Юдзуру кивает, как бы говоря — я в тебя верю, ты обязательно добьешься такого же успеха.
Но только когда я уйду.
Он щекочет его, целует в шею и хихикает, когда Шома вздрагивает и закрывает глаза.
— Нет, правда, это было нечто, — повторяет он. — Если бы я выступал после тебя, у меня бы дрожали коленки.
Но все было наоборот: это Шома выступал после него, и выходя на лед, продирался через сотни лежащих вокруг Винни-Пухов. Впрочем, даже если бы Юдзуру выступал последним, это ничего бы не изменило, ровным счетом ничего.
— Ты тоже был потрясающим, как всегда. Я не мог отвести от тебя глаз, — бормочет в ответ Шома — совершенно искренне, это чистая правда, он и правда не мог отвести глаз. Когда катается Юдзуру, никто не может отвести взгляд, и Шома, конечно же, в их числе; у него бегут мурашки и томно тянет в груди.
Шома не знает, испытывает ли хоть кто-нибудь то же самое, глядя на него.
Юдзуру говорит так, но он уже не уверен, что верит ему всецело — как раньше.
Когда на шее Шомы впервые блестит золотая медаль, Юдзуру поздравляет его первым. Чтобы дождаться этого, Шоме приходится спуститься с пьедестала, потому что Юдзуру не стоит на ступеньку ниже, он вообще не стоит на подиуме, потому что не выступал; конечно, это единственная причина, по которой Шома сумел вскарабкаться так высоко.

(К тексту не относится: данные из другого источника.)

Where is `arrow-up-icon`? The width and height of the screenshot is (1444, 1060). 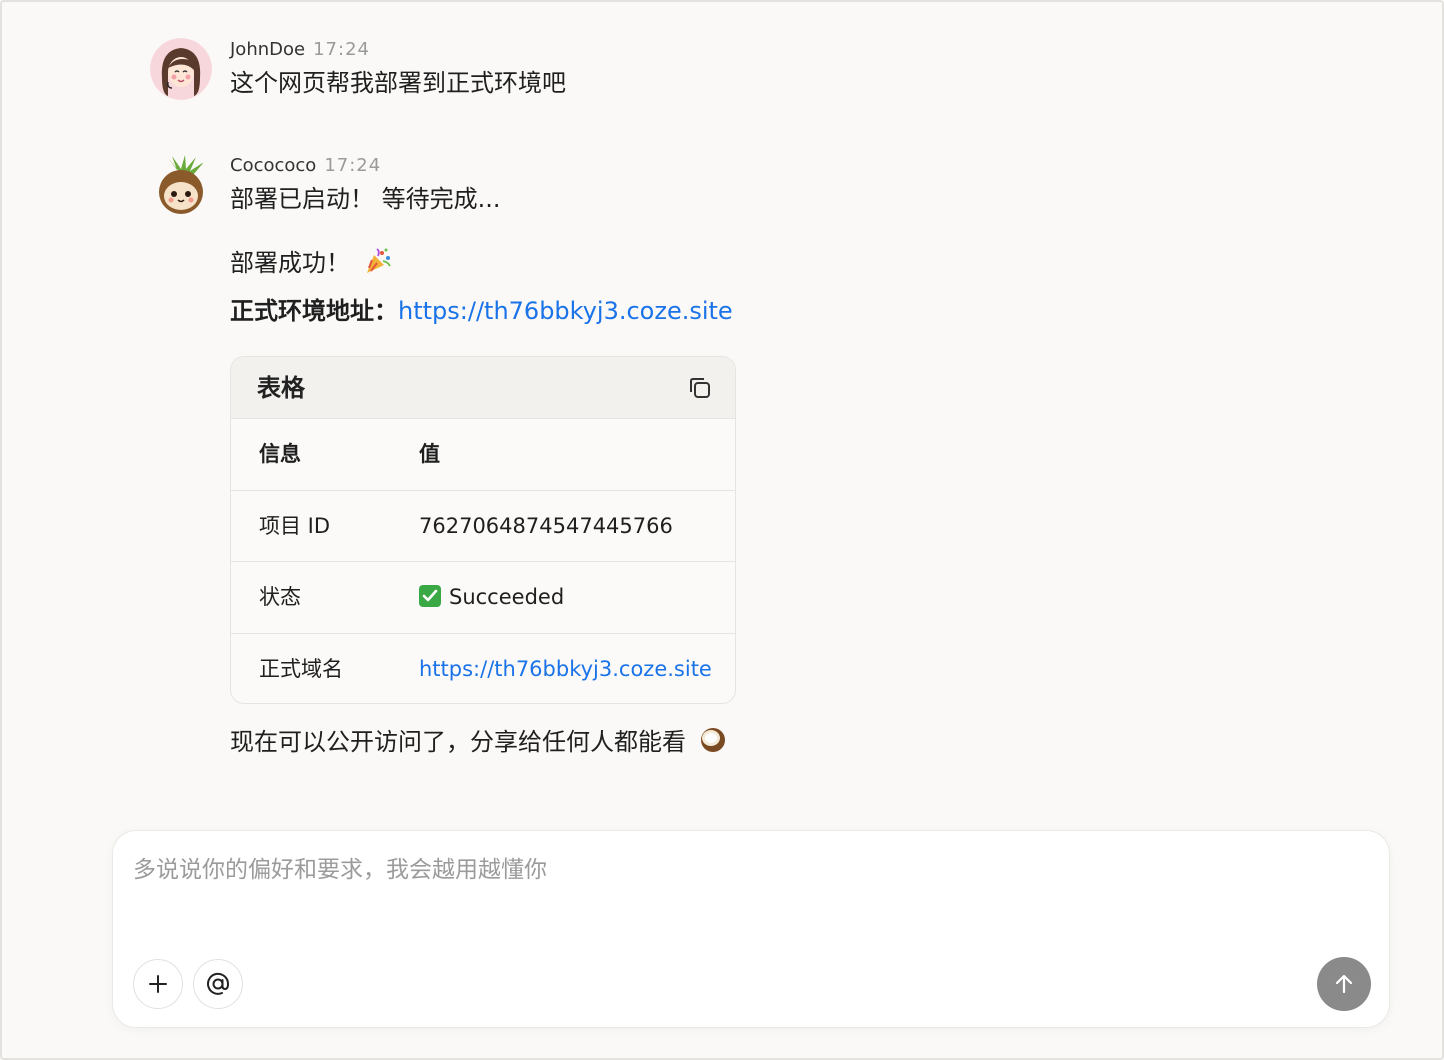
arrow-up-icon is located at coordinates (1344, 984).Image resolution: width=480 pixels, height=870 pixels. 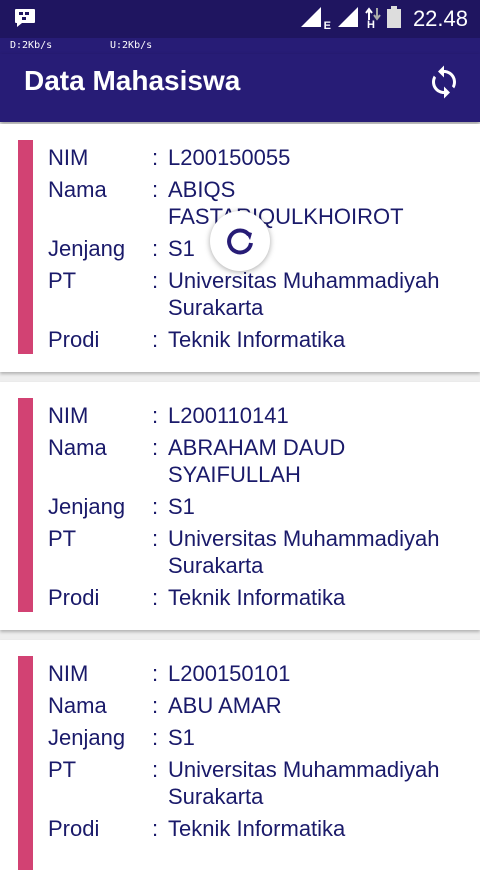 What do you see at coordinates (240, 19) in the screenshot?
I see `status-bar: E H 22.48` at bounding box center [240, 19].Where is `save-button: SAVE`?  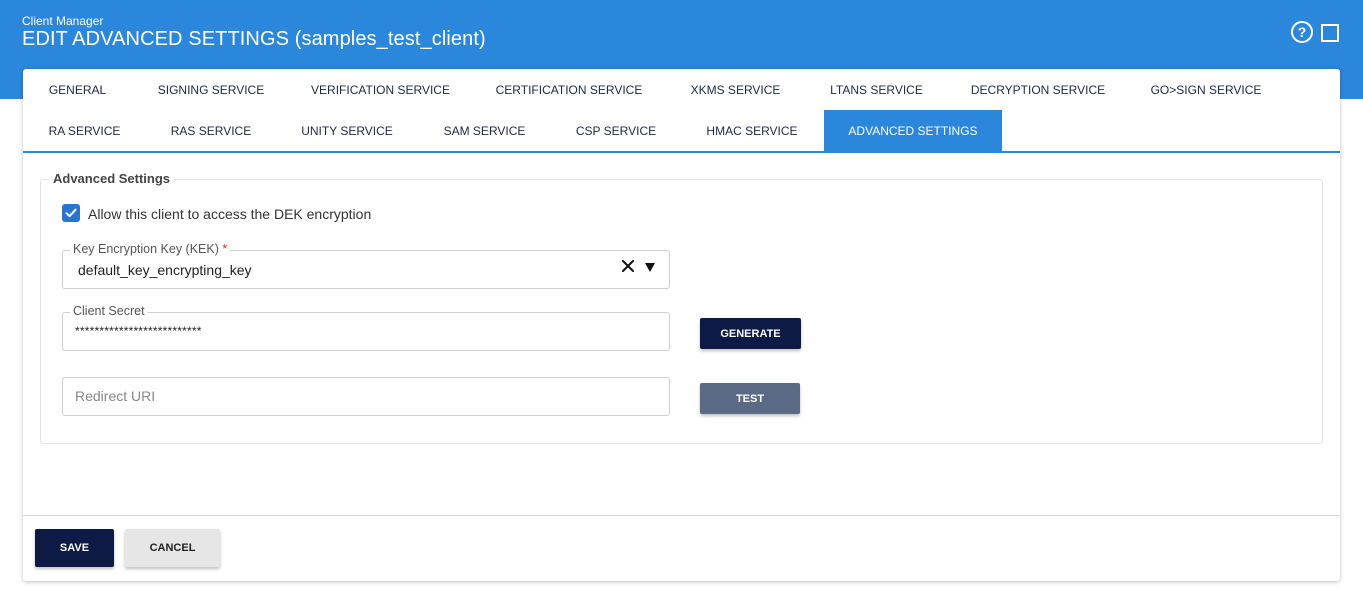 save-button: SAVE is located at coordinates (74, 548).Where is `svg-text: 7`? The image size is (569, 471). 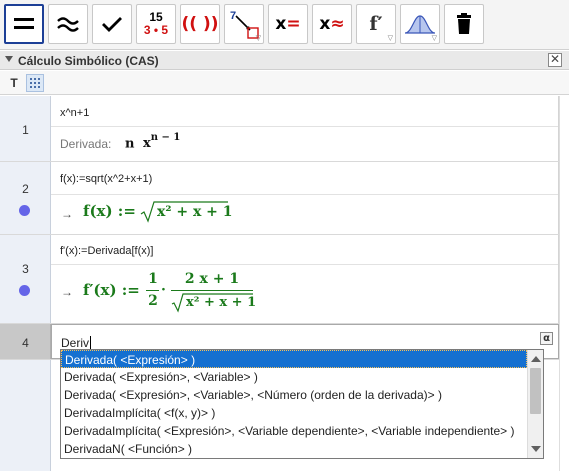 svg-text: 7 is located at coordinates (233, 16).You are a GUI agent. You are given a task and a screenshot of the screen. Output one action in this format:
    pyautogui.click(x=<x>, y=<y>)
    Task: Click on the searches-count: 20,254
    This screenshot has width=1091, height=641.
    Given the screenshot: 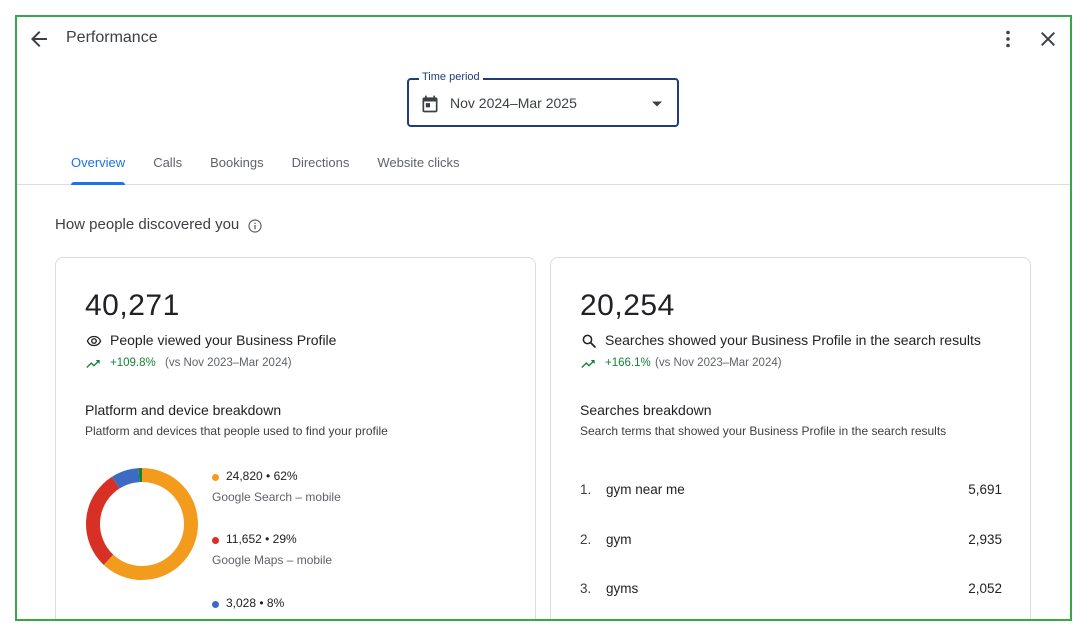 What is the action you would take?
    pyautogui.click(x=628, y=306)
     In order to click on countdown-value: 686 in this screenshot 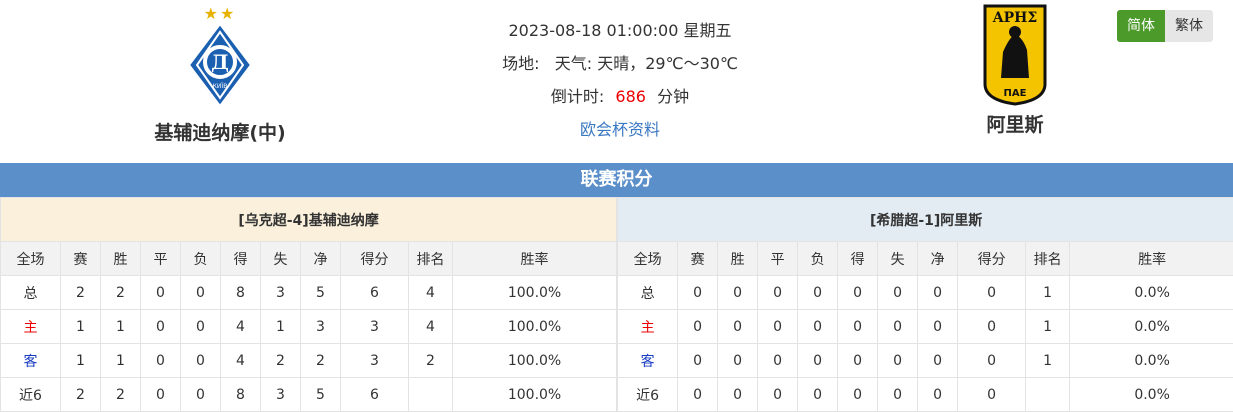, I will do `click(630, 96)`.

Он понимает это очень хорошо, но одновременно ему кажется, что нечто, связывающее их, неуловимо поменялось только лишь из-за куска металла на ленточке, за который все готовы умереть прямо на льду. Ему кажется, что в этот раз Юдзуру обнимает его не так крепко, как обычно — но, может быть, ему это только кажется.
— Видишь, я уже наступаю тебе на пятки, — Шома делает вид, что улыбается, как прежде, простодушно, а на самом деле быстро считает в уме — сколько у него было баллов за технику? Сколько в сумме? Как сильно он отстает от лучших результатов Юдзуру? Кажется, что остается уже совсем немного. Он уверен, что Юдзуру посчитал это уже давно.
— Да, это здорово, — выдыхает Юдзуру. — Я горжусь тобой. Как всегда.
Шома знает, как страстно Юдзуру любит катание и как страстно он хочет побеждать, он знает, что любое не первое место для него — все равно что последнее; он не будет довольствоваться серебром, как Шома. Даже сам Шома больше не хочет серебра.
Будешь ли ты любить меня так же сильно, если однажды я выиграю у тебя? — хочет спросить он. — Будешь ли ты любить меня, если я не буду таким же удобным, таким же вечно вторым? Легко гордиться другим, когда остаешься недосягаемым. Будешь ли ты гордиться мной, если так случится, что я тебя обойду? Если я перестану быть вечно рассеянным малышом, о котором так приятно заботиться? Если однажды я сойду со своих рельсов, все поменяю и все поставлю на кон, на то, чтобы стать первым — как ты, ведь я правда хочу быть похожим на тебя?
Он почти готов спросить вслух, но Юдзуру уже вовлекает его в поцелуй, и ему кажется, что поцелуй этот чуть более властный, не такой бесконечно нежный, как все предыдущие; и все его вопросы гаснут, неозвученные, скомканные — Шома уже не уверен, что хочет знать ответ.